New car sales in Europe fell 3.9 per cent in December, ending 2005 on a weak note despite a ferocious price war, a slew of fresh models and strong showings by most Japanese manufacturers, industry data showed yesterday.

The third consecutive month of waning sales offered scant hope that demand would pick up in 2006 and help relieve pressure on carmakers hit by high prices for energy and raw materials.

Declines in big markets Germany, Italy, France and Spain offset a rare rise in Britain in December, limiting new car registrations in 23 European Union countries plus Norway, Switzerland and Iceland to just below 1.1 million units.

"This drop was influenced by a smaller number of working days in almost all countries... but also confirms the sluggish market conditions in the last quarter," European car industry association ACEA said.

Full-year 2005 sales slipped 0.7 per cent to 15.2 million units as western Europe held nearly steady and an influx of used cars triggered a 10 per cent slump in eastern Europe.

The DJ Stoxx European car sector index, which lagged the broader market in 2005 after months of rare outperformance, slipped 0.5 per cent by 9.45 a.m. British time in a flat overall market.

Almost all Japanese carmakers continued to encroach on European companies' market share last month, while Korean manufacturers had unusually weak showings. Volkswagen outpaced the market and Renault continued to struggle.

Registrations for South Korea's Kia Motors slumped 28 per cent in December but advanced 39 per cent in 2005, giving it bragging rights as the fastest-growing brand in Europe as it overtook Suzuki and Mazda sales in the region.

Suzuki Motor Corp.'s December registrations rallied nearly 31 per cent, Honda Motor Co.'s sales gained 18 per cent and Toyota Motor Corp grew around 16 per cent, but Nissan Motor Co's sales tumbled 42 per cent despite an upturn in Britain, its biggest European market.

The British market - Europe's second-largest after Germany - contracted five per cent in 2005 as relatively high interest rates and flagging consumer sentiment took their toll. Germany, France and Spain managed to grow while the Italian market eased.
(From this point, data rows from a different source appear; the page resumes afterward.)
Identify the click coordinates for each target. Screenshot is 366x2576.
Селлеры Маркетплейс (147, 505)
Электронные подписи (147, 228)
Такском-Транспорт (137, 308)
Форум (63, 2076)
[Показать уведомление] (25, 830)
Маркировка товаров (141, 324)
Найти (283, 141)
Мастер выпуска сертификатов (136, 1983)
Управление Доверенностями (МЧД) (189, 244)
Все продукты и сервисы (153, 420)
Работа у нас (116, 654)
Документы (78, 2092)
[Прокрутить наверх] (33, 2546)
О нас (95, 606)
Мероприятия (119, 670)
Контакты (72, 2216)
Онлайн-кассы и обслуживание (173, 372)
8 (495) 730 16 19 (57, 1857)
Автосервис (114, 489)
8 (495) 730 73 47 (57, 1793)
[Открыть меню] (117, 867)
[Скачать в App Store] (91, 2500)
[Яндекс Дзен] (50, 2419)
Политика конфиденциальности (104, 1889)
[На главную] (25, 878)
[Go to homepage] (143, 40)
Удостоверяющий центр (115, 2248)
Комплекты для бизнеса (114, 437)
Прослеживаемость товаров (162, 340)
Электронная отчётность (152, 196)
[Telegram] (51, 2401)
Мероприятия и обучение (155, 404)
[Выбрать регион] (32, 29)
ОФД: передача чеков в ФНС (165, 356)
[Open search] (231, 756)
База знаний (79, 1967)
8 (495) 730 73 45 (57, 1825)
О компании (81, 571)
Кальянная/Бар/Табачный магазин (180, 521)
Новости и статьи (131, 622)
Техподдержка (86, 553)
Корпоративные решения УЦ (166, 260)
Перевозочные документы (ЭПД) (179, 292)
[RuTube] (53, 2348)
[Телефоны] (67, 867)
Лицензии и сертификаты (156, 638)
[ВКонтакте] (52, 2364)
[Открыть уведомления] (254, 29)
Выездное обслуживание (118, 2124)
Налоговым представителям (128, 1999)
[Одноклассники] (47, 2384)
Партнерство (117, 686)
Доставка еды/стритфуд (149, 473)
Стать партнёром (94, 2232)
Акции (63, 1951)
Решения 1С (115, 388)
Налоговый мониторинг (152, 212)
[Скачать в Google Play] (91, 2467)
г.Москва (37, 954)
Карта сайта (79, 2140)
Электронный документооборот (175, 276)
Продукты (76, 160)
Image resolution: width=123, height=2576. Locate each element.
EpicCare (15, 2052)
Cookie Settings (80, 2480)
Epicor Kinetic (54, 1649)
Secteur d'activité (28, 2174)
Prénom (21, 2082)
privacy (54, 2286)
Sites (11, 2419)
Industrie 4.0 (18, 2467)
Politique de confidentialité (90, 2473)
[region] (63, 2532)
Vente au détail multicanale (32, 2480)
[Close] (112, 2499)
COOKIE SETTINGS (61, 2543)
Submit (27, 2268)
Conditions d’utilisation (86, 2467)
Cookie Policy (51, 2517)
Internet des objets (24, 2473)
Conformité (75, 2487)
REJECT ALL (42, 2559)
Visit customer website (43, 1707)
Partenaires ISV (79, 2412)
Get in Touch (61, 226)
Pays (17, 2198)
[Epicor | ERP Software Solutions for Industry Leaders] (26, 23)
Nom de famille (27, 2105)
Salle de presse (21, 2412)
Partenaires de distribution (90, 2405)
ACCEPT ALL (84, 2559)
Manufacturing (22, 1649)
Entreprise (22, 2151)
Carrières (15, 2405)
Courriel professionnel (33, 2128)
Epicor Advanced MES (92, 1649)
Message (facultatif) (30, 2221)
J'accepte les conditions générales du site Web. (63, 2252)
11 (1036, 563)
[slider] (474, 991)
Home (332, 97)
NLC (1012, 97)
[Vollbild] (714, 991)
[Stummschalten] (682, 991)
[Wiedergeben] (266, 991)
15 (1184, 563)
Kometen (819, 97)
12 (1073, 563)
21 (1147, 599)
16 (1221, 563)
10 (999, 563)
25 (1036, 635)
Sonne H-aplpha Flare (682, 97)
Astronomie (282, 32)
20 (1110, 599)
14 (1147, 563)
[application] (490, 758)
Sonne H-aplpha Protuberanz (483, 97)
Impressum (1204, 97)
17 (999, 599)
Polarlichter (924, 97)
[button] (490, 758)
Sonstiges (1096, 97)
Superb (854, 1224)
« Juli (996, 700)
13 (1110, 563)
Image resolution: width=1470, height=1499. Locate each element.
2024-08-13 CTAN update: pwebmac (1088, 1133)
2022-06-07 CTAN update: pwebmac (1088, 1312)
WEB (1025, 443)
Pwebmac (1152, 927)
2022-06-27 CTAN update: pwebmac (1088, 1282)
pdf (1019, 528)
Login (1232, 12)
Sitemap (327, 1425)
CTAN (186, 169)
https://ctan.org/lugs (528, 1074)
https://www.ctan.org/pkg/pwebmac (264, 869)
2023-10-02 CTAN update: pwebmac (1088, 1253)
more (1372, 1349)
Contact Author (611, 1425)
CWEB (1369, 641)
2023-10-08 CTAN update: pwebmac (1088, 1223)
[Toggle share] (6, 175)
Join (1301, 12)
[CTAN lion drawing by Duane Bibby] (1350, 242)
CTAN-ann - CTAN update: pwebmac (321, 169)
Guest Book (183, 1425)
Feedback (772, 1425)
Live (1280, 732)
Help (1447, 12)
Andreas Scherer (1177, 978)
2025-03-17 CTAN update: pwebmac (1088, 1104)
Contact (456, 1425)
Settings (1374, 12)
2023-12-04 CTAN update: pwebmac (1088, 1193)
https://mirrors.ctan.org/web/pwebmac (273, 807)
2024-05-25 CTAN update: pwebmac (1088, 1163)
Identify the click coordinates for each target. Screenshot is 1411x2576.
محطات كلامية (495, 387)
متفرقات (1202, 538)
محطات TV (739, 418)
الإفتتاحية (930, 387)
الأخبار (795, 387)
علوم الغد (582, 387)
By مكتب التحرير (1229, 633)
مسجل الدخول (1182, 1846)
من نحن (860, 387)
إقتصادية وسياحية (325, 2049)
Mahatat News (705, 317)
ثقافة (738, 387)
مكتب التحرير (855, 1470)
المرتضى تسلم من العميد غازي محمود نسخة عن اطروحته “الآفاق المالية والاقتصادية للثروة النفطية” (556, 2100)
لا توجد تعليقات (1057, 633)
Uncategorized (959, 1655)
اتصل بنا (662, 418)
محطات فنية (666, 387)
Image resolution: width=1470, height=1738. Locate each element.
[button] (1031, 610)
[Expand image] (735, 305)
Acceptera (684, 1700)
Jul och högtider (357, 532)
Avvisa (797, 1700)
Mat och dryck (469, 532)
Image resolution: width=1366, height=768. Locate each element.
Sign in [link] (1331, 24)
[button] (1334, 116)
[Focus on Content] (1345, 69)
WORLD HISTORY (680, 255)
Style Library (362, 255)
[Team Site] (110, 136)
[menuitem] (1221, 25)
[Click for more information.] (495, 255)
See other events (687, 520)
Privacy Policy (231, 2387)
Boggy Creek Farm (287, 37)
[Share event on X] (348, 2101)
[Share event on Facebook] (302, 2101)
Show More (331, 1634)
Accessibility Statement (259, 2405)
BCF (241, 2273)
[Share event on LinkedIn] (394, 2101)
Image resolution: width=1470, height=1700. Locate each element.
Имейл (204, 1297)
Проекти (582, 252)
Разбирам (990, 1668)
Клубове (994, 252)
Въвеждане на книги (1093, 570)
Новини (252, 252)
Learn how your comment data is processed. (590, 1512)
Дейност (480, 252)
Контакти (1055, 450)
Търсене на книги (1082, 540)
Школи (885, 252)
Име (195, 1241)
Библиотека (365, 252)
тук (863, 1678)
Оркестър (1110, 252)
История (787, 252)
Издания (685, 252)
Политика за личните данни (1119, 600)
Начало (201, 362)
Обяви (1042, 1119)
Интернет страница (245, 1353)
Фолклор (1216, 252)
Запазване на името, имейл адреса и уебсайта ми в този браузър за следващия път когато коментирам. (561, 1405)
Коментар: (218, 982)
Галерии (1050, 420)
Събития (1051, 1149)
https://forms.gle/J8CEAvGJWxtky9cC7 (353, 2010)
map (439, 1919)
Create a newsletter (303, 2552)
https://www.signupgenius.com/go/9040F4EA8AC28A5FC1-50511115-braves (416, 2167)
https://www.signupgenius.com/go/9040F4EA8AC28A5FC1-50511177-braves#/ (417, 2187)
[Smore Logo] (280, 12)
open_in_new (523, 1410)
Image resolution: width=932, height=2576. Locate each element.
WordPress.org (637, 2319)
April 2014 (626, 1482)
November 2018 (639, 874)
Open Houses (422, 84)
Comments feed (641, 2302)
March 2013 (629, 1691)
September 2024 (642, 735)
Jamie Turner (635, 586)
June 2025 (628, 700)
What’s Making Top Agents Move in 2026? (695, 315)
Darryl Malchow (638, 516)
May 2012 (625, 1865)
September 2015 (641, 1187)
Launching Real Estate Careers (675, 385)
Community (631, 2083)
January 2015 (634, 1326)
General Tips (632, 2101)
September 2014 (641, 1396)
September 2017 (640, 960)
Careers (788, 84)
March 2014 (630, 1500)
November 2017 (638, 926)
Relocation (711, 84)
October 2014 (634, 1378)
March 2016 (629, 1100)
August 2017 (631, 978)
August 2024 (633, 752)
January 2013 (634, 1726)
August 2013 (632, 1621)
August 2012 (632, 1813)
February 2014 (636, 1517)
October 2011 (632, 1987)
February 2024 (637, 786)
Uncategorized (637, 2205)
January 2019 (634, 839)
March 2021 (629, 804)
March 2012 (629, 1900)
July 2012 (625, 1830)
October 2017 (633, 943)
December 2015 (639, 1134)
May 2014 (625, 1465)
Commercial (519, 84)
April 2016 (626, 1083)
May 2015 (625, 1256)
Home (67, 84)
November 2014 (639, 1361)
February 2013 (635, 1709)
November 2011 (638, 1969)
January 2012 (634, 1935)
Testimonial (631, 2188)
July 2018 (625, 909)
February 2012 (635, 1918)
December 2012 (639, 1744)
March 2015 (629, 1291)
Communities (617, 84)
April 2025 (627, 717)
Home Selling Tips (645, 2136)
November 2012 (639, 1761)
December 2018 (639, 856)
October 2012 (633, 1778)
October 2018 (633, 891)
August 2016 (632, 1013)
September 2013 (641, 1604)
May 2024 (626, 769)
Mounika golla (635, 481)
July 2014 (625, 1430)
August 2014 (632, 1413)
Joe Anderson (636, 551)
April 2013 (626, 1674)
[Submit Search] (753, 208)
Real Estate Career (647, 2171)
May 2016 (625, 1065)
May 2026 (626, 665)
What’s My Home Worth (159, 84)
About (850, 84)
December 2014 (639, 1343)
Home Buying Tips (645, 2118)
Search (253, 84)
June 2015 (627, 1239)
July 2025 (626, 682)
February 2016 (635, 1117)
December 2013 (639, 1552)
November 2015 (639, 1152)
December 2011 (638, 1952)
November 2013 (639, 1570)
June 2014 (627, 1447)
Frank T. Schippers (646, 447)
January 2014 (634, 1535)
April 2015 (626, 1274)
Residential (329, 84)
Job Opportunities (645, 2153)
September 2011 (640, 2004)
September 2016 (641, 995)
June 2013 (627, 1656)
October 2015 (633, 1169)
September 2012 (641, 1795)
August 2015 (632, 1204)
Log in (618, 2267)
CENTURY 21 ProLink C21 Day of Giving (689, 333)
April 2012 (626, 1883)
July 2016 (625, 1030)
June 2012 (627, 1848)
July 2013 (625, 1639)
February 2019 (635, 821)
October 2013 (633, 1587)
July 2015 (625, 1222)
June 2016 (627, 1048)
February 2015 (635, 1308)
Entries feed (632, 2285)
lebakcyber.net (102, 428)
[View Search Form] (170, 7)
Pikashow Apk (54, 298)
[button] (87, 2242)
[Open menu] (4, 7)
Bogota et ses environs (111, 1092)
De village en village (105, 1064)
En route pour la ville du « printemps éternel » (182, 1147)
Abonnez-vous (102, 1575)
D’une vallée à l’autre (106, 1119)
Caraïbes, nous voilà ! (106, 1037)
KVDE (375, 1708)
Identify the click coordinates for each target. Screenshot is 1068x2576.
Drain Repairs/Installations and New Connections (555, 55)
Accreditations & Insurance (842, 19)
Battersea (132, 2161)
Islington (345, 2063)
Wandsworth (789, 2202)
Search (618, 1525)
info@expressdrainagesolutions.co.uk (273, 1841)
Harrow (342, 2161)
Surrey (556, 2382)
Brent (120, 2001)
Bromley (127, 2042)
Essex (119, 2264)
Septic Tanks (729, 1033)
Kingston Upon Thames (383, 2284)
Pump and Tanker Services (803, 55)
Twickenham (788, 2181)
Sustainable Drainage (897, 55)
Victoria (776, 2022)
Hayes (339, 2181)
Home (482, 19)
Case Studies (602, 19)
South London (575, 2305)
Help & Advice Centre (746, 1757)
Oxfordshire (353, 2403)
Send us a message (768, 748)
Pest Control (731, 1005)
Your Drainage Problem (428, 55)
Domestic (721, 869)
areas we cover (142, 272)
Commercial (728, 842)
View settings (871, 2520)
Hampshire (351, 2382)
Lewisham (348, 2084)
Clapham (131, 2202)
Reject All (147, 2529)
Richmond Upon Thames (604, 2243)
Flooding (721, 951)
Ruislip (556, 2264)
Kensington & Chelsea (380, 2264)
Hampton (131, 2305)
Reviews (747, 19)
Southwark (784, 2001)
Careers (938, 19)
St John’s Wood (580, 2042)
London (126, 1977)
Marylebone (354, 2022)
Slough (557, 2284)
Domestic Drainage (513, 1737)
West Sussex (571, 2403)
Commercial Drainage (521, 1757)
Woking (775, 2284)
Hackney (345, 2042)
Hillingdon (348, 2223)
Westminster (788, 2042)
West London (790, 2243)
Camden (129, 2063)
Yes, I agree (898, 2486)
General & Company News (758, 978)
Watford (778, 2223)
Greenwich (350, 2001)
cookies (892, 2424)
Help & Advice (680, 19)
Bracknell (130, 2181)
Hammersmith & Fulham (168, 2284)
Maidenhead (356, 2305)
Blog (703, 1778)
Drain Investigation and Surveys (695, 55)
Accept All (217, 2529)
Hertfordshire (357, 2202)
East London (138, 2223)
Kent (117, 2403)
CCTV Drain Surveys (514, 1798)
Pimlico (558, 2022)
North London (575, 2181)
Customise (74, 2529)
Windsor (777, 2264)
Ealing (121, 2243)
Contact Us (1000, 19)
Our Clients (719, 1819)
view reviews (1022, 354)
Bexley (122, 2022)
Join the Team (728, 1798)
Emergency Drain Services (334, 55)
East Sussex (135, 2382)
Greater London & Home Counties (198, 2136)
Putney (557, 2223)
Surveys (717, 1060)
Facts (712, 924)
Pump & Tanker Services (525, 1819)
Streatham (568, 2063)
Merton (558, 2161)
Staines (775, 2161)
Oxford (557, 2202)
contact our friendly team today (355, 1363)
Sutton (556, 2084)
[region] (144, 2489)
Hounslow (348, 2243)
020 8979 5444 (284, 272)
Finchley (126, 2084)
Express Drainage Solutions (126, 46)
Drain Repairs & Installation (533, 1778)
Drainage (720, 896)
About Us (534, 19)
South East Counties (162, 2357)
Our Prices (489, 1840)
Analyst Stephen Cheetham at Sanford Bernstein forecast the European market would grow only 1.3 per cent in 2006 given feeble economic growth, consumer hesitance, a lack of pent-up demand and the low average vehicle age in all markets except Germany.

Toyota, rapidly gaining on General Motors Corp. in the race to be the world's largest automaker, boosted European 2005 registrations 3.9 per cent including its premium brand, Lexus.

Volkswagen, Europe's biggest carmaker, used solid sales at its core VW brand to remain top of the league tables in December, when group registrations edged down just 0.5 per cent to lock up a 21.2 per cent market share.

The group's full-year share rose to 19.3 per cent from 18.6 per cent in 2004 as only its Spanish brand Seat lost ground.